Anderson subsequently went on to be involved in all three of the original Star Wars films. Anderson did not receive much recognition for his work for years after their initial release. Mark Hamill in 1983 revealed, "Bob Anderson was the man who actually did Vader's fighting. It was always supposed to be a secret, but I finally told George I didn't think it was fair any more. Bob worked so bloody hard that he deserves some recognition. It's ridiculous to preserve the myth that it's all done by one man." Anderson in 1994 specified that for The Empire Strikes Back and Return of the Jedi he staged the lightsaber duels and also wore the Vader costume in fight scenes. David Prowse, who played Vader, said he did his own swordplay in the first Star Wars film but afterward, "having one of the principals do his own stunts made [the filmmakers] very weird from an insurance point of view."

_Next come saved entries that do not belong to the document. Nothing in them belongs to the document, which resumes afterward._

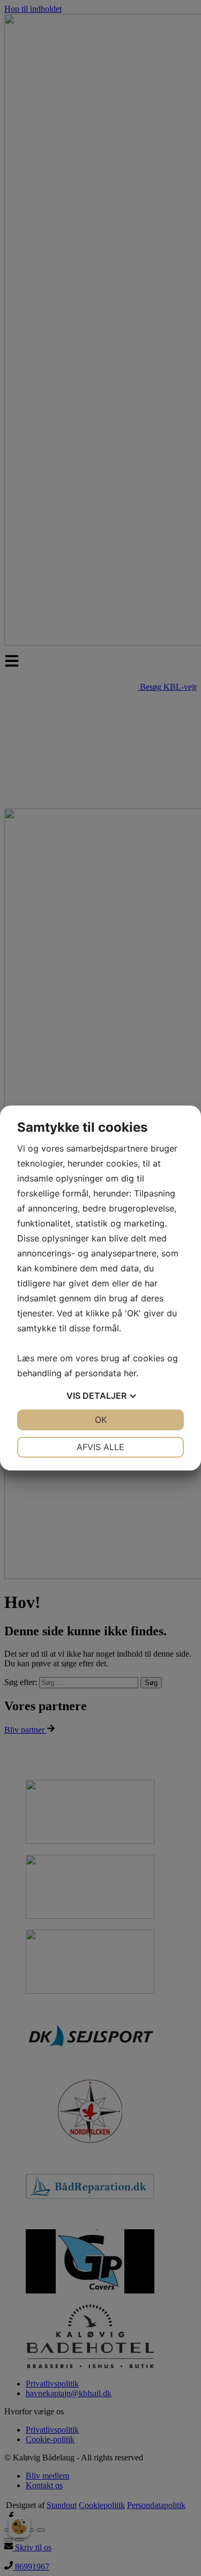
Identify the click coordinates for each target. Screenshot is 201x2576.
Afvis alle (100, 1447)
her (130, 1373)
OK (101, 1419)
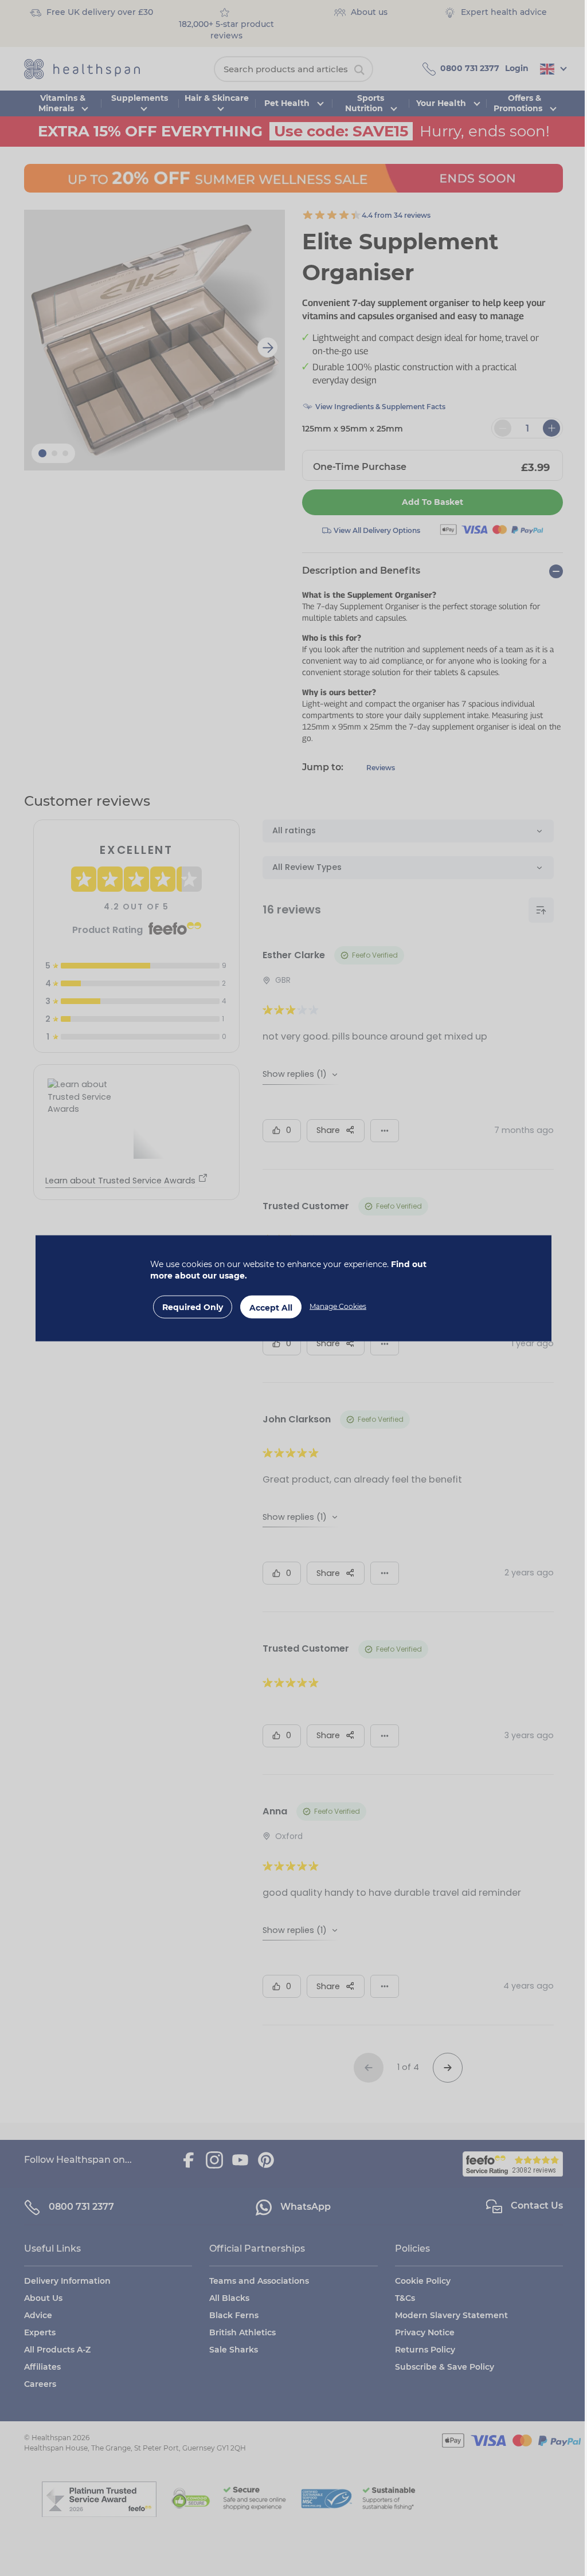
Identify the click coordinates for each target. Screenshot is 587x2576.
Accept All (270, 1307)
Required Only (192, 1306)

Anderson continued to work in cinema for the next 30 years, and was responsible for the swordsmanship in many films, including Highlander, The Princess Bride, The Three Musketeers, The Mask of Zorro, Pirates of the Caribbean: The Curse of the Black Pearl and The Lord of the Rings film trilogy. Shortly before his death, he was working on The Hobbit. He had a reputation for being a perfectionist, with director Martin Campbell giving him the nickname "Grumpy Bob". Anderson was interviewed at length for the 2009 documentary on cinematic sword-fighting, Reclaiming the Blade, where he commented, "I never took up the sword, I think the sword took me up."

==Death==
Anderson died on New Year's Day, 2012, in a West Sussex hospital at the age of 89.

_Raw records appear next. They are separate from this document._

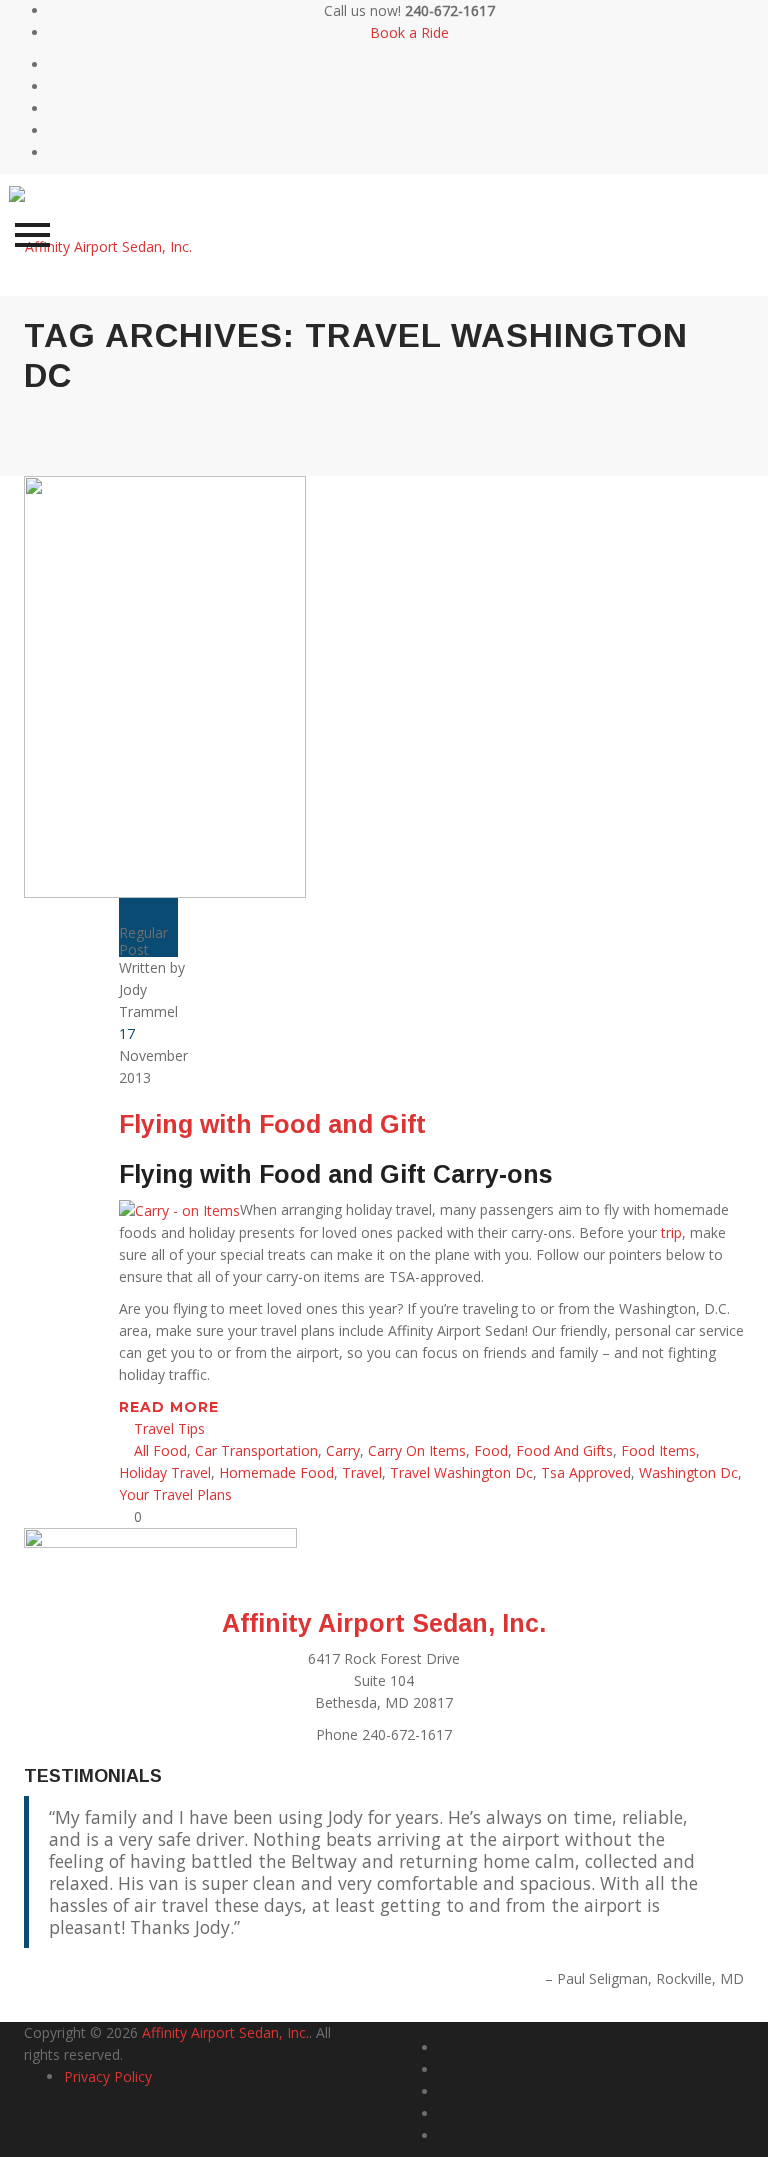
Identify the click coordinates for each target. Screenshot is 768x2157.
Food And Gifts (564, 1450)
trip (669, 1232)
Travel (362, 1472)
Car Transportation (256, 1450)
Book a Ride (409, 32)
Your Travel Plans (175, 1494)
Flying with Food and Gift (272, 1124)
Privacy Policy (108, 2076)
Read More (171, 1407)
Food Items (658, 1450)
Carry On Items (417, 1450)
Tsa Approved (586, 1472)
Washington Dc (688, 1472)
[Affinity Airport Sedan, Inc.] (100, 234)
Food (491, 1450)
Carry (343, 1450)
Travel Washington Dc (461, 1472)
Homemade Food (276, 1472)
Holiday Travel (165, 1472)
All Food (160, 1450)
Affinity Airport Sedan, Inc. (384, 1623)
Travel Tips (169, 1428)
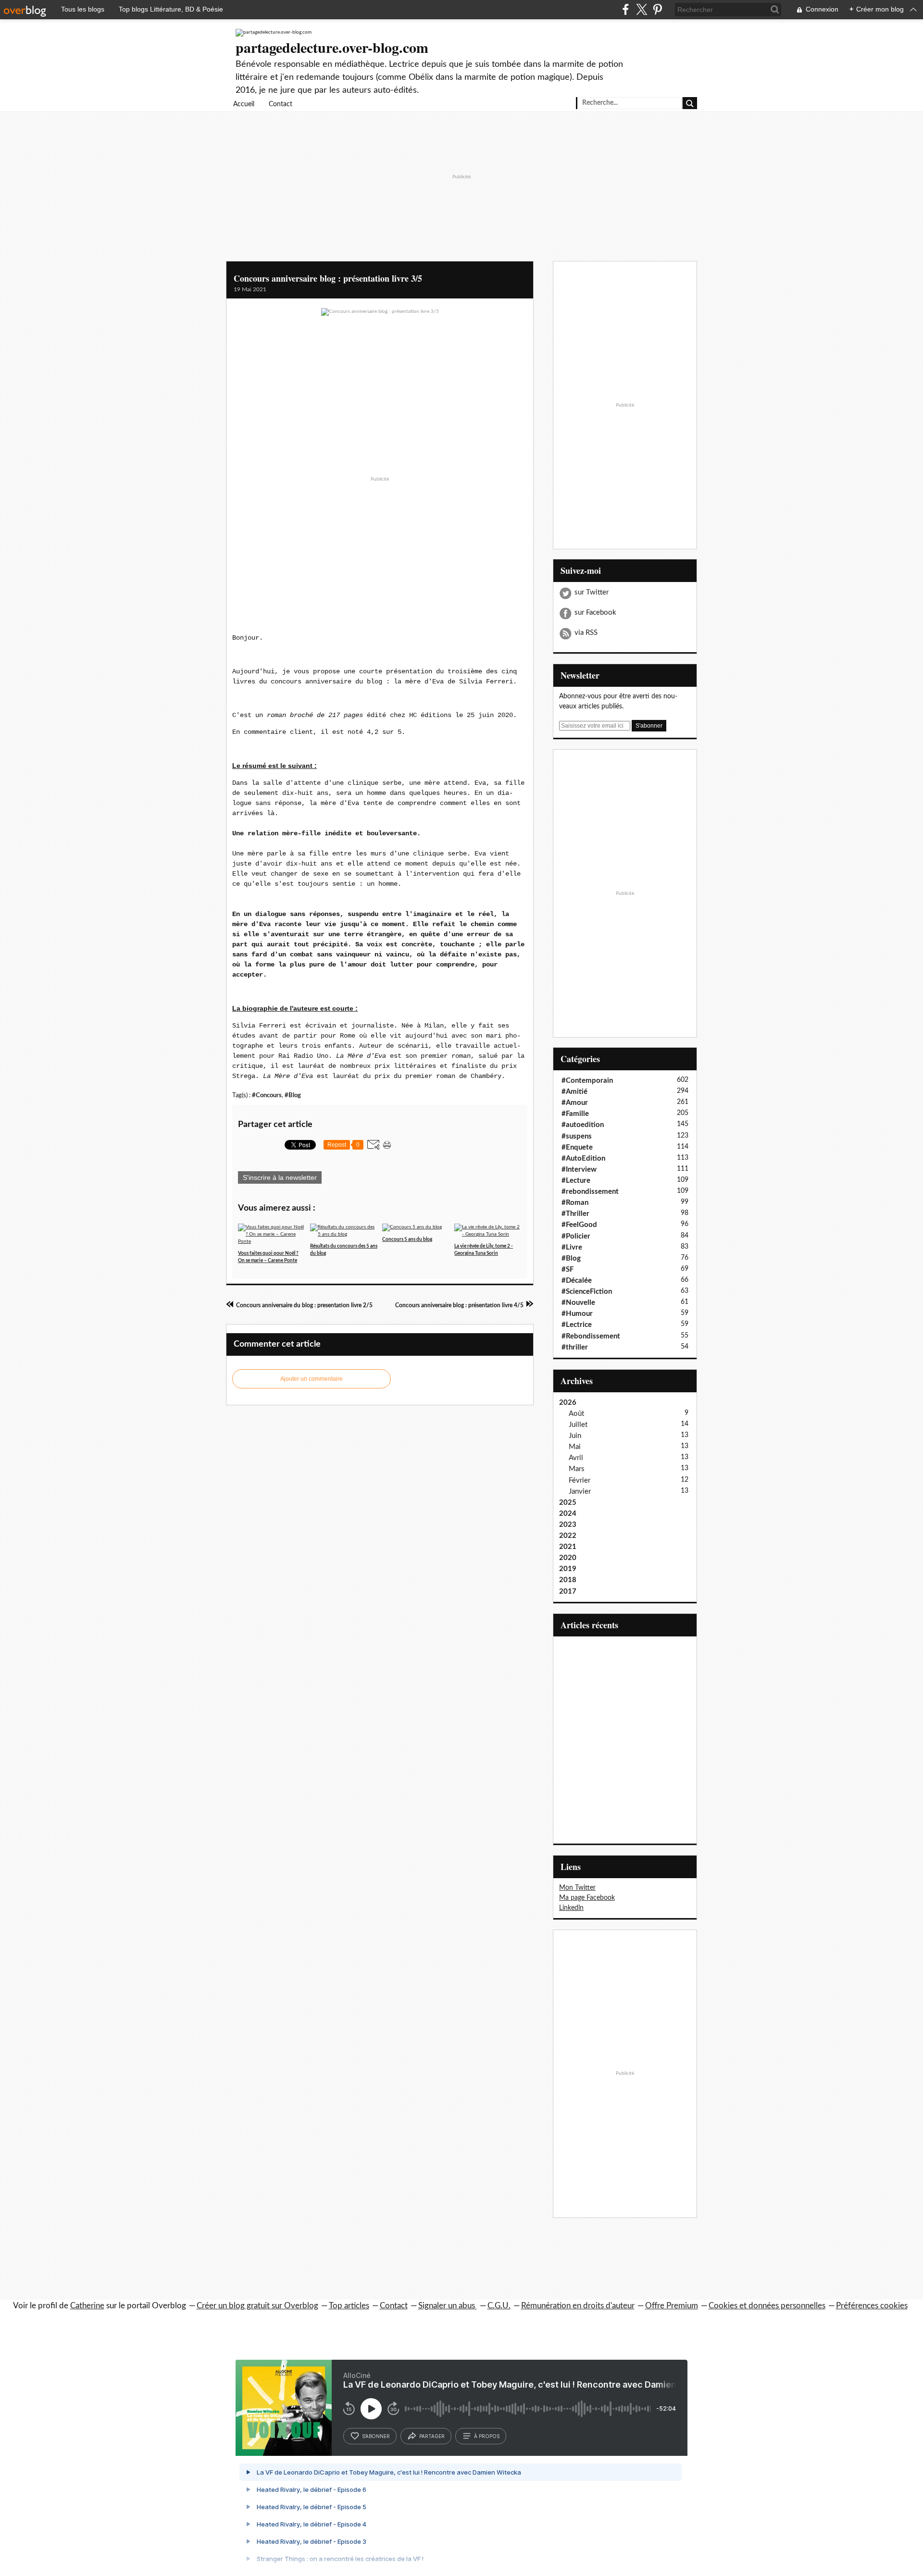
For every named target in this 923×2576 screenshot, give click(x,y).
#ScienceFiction (586, 1291)
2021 (567, 1546)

After his death, his widow, Pearl, and daughter, Simone, visited the Royal Hospital School and donated Anderson's swords, medals and movie footage to a museum.

==Filmography==

===Miscellaneous crew===
- Alatriste (2006): Sword Master
- The Legend of Zorro (2005): Sword Master
- The Lord of the Rings: The Return of the King (2003): Sword Master
- Pirates of the Caribbean: The Curse of the Black Pearl (2003): Sword Master, Additional Sword Training
- The Lord of the Rings: The Two Towers (2002): Sword Master
- Die Another Day (2002): Sword Master
- The Lord of the Rings: The Fellowship of the Ring (2001): Sword Master
- The Parent Trap (1998): Fencing Consultant
- The Mask of Zorro (1998): Sword Master
- The Phantom (1996): Sword Master
- First Knight (1995): Sword Master
- The Three Musketeers (1993): Sword Master
- Highlander:The Series (1992–1994): Sword Master
- By the Sword (1991): Sword Master
- The Princess Bride (1987): Sword Master
- Highlander (1986): Sword Master
- Star Wars (1977): Fight Arranger (uncredited)
- Barry Lyndon (1975): Fencing Coach
- Kidnapped (1971): Fight Arranger
- Don't Lose Your Head (1966): Fight Arranger (uncredited)
- The Moonraker (1958) Fencing Coach

===Stunts===
- Return of the Jedi (1983): Stunt Double for Darth Vader
- Superman II (1980): Stunts (uncredited)
- The Empire Strikes Back (1980): Stunt Double for Darth Vader
- Candleshoe (1977): Stunt Arranger
- Star Wars (1977): Stunts/Stunt Double (uncredited)
- One of Our Dinosaurs is Missing (1975): Stunt Arranger
- Kidnapped (1971): Fight Arranger
- Casino Royale (1967): Stunts (uncredited)
- From Russia with Love (1963): Stunts (uncredited)
- The Guns of Navarone (1961): Stunts (uncredited)
- Il maestro di Don Giovanni (1954): Stunts
- The Master of Ballantrae (1953): Stunts (uncredited)

===Actor===
- Reclaiming the Blade (2009): himself
- The Three Musketeers (1993) (Uncredited)
- The Empire Strikes Back (1980): Trey Callum, Rebel Officer on Hoth (Uncredited)
- Candleshoe (1977): Hood (Uncredited)
- Doctor Who (1968): Fighting Guard in the serial The Enemy of the World

==Notes==
- Wallechinsky, David (1984). "Fencing: Sabre, Team". In The complete Book of the Olympics: 1896 - 1980. New York: Penguin Books. p. 264.